NEW YORK (CBSNewYork) — A ban on organized worship in New York City school buildings will take effect next week — a controversial change that could leave as many as 17,000 worshippers looking for a new place to pray.
More than a few of those people live in the Bronx, reports CBS 2’s Lou Young.
In a city seemingly full of churches a debate is raging over places where prayer might be off-limits.
Small congregations are howling over a rule to ban organized worship in city school buildings even when there are no students in them. It’s a case, they say, of over-separation of church and state.
“We’re renting an empty building. The school has a policy that if they have an activity on Sunday we get pre-empted. We understand that,” said Rev. Robert Hall of Bronx Household of Faith.
Reverend Hall is building his own church, but has rented space across the street at P.S 15 for Sunday worship until it’s finished. New city rules say he’ll have to find someplace else after this weekend. Civil libertarians say that’s as it should be.
“The New York City Department of Education has made the right decision in prohibiting churches from conducting religious services in public schools,” said Donna Lieberman of the N.Y. Civil Liberties Union.

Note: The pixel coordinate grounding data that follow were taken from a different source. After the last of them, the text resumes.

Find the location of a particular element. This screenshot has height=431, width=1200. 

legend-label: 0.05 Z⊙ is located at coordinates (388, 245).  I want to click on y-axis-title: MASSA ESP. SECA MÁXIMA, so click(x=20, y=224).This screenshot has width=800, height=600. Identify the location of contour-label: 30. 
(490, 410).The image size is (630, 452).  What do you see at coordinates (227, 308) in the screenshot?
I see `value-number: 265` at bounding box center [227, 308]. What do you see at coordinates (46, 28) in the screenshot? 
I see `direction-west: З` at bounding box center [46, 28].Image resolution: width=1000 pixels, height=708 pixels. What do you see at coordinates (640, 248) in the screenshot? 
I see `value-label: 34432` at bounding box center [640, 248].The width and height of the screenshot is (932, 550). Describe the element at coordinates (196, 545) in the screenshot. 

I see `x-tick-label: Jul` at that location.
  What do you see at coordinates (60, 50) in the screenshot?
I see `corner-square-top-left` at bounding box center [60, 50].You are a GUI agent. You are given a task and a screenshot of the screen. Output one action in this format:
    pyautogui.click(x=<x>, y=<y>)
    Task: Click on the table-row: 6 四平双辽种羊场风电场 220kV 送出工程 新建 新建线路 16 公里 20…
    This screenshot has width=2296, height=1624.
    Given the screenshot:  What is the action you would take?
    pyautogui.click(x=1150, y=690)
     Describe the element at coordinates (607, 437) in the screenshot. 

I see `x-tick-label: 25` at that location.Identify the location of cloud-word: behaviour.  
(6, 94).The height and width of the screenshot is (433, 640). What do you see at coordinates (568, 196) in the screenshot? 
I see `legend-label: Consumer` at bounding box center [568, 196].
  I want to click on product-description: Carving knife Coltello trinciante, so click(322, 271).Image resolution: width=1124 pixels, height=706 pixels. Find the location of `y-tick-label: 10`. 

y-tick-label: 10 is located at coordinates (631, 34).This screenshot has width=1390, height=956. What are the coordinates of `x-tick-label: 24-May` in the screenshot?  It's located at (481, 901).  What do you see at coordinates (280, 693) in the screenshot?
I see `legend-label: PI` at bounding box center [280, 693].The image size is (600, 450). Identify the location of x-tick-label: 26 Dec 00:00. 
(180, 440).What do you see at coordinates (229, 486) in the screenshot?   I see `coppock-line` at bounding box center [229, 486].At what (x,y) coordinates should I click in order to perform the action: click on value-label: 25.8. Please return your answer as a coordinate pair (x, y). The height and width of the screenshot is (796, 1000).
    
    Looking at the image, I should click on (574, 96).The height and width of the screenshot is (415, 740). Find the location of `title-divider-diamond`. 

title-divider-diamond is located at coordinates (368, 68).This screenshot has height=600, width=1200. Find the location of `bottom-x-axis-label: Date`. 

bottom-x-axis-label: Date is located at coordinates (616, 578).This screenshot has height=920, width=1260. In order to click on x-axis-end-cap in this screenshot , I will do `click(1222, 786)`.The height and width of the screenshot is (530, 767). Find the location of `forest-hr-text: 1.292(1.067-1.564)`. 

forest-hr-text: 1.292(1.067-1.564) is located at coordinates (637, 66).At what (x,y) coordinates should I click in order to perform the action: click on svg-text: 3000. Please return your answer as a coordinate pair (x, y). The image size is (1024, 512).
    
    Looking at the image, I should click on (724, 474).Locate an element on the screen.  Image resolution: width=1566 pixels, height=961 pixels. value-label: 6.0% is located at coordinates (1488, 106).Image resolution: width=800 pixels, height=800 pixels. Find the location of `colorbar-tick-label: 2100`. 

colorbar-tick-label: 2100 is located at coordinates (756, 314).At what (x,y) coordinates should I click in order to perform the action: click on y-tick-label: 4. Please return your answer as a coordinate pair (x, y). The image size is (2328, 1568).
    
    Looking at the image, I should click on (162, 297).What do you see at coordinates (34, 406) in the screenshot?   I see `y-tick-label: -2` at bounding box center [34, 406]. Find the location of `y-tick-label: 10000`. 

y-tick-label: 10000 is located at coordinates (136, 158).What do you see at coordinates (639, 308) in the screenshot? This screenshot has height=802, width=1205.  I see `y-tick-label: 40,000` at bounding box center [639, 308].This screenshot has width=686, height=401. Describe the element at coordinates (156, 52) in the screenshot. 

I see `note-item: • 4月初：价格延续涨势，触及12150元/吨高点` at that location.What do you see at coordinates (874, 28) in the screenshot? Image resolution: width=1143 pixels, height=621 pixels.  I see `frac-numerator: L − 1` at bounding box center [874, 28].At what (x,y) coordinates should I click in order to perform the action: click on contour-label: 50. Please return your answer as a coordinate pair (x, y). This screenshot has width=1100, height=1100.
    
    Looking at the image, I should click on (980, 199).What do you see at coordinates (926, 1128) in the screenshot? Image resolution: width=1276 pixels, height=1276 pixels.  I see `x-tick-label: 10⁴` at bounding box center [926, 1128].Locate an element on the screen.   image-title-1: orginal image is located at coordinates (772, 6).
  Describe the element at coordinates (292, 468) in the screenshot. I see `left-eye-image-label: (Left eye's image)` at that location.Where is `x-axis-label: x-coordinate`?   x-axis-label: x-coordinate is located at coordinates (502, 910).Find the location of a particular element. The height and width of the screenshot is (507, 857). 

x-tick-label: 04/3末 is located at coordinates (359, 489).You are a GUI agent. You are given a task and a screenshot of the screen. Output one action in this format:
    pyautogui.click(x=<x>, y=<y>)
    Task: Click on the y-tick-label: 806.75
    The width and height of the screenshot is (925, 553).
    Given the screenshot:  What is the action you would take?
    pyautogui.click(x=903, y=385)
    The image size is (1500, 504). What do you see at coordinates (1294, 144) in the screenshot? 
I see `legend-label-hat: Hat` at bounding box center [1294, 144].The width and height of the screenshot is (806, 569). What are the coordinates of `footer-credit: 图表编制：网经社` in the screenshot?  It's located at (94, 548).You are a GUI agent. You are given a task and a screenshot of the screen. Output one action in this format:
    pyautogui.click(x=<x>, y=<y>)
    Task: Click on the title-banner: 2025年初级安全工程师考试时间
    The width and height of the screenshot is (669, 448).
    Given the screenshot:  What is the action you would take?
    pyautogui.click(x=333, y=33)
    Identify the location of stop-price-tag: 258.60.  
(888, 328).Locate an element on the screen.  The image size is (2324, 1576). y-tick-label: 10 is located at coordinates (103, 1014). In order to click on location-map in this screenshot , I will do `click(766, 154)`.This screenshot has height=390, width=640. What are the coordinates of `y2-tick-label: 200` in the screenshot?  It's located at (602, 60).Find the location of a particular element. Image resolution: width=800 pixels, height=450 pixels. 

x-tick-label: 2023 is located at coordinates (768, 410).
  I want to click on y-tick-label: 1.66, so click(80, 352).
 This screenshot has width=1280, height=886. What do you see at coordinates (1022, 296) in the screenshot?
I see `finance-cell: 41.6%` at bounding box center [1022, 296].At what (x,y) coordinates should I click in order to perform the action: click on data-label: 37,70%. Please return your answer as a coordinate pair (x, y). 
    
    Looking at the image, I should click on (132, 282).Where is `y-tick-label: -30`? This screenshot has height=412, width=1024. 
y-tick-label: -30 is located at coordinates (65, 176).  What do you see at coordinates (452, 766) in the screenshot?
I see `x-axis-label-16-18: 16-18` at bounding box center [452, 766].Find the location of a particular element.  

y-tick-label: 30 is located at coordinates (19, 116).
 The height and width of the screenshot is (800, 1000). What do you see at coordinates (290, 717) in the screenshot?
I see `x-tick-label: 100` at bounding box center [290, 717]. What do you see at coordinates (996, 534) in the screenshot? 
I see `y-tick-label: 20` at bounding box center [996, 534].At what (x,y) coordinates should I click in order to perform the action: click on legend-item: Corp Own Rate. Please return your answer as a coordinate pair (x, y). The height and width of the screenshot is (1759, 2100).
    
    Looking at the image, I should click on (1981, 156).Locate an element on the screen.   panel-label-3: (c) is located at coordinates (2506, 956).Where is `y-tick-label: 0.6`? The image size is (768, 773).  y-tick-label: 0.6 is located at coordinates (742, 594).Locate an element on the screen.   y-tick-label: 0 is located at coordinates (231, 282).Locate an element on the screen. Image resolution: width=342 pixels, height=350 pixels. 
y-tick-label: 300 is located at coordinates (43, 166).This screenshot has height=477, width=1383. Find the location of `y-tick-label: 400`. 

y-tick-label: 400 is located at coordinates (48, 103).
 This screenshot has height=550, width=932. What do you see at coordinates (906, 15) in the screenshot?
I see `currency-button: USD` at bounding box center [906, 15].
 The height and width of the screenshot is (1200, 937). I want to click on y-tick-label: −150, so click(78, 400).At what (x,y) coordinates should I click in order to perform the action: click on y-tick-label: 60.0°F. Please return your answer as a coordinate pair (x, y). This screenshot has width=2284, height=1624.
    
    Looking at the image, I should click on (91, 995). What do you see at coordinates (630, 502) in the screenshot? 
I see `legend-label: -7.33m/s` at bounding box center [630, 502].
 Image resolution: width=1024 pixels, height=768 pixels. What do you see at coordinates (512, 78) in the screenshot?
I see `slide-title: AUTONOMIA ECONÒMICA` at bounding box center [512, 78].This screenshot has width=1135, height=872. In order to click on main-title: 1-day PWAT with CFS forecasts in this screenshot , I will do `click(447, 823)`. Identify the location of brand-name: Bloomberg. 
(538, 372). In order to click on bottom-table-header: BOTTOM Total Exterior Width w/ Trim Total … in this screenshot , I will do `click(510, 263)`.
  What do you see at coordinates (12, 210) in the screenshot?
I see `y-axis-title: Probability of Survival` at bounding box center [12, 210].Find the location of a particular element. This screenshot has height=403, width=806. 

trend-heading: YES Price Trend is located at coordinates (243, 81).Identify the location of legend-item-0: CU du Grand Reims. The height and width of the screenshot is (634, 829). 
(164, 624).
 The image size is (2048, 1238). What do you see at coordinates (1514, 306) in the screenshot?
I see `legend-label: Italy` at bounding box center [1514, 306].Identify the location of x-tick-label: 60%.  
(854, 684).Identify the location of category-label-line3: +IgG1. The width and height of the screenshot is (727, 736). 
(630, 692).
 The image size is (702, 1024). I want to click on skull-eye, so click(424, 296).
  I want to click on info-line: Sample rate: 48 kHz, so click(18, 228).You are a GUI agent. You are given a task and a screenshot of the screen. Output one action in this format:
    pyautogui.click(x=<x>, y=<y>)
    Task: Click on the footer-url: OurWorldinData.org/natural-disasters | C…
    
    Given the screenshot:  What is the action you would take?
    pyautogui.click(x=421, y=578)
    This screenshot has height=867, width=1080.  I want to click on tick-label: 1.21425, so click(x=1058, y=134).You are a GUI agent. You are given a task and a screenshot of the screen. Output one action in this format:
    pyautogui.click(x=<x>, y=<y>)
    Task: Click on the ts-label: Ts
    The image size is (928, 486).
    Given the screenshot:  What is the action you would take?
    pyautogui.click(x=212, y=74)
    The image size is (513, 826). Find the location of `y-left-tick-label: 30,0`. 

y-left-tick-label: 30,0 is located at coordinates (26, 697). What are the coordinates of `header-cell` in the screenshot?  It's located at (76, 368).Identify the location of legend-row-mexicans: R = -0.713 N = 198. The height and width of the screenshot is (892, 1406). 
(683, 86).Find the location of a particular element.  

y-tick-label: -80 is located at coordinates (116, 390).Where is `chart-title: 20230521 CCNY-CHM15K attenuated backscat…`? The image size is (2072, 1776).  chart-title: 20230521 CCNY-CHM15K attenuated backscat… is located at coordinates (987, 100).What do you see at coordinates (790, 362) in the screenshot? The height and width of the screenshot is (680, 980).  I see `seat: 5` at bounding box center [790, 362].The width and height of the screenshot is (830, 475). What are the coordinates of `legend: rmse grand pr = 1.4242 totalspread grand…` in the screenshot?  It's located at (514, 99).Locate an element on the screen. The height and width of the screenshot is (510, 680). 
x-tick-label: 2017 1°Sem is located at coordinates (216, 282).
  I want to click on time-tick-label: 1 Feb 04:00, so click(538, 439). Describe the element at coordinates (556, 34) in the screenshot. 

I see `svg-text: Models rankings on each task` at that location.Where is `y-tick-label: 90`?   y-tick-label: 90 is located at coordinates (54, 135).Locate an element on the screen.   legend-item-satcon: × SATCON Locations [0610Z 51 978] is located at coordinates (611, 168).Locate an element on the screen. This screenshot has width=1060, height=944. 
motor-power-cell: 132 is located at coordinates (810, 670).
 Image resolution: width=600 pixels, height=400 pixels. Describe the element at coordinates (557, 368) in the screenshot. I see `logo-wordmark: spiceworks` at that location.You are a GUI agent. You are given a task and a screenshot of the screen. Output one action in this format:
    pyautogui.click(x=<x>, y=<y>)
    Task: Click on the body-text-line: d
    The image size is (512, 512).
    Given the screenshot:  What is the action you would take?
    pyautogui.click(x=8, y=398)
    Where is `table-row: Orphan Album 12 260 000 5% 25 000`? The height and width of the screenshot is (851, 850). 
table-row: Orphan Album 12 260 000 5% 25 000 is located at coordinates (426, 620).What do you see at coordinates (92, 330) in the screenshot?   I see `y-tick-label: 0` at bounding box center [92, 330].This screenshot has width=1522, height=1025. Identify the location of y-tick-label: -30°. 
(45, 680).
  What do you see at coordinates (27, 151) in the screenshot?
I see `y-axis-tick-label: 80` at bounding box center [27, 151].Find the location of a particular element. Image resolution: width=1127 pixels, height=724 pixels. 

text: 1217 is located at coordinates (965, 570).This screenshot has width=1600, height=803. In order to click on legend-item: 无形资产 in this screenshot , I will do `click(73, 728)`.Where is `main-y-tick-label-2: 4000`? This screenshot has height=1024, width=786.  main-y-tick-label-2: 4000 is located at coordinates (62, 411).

“When religious services/worship services are allowed to take place in our school buildings it gives the impression that the school endorses that religion,” Lieberman said.
Reverend Dimas Salaberios holds services in a housing project gymnasium every Sunday: a public building seemingly unaffected by the activity.
“For somebody to think that because you meet for an hour and half and say words about Jesus that your whole building becomes this consecrated place is the strangest thing,” Rev. Salaberios said.
This very American debate about separation of church and state seems especially ironic to Pastor Hall, whose congregation here is Protestant Congregationalist, which is essentially New England Puritan and he points out you really can’t get more American than that.
A bill has been introduced in Albany that would reverse the DOE’s decision, but it’s currently bottled up in committee.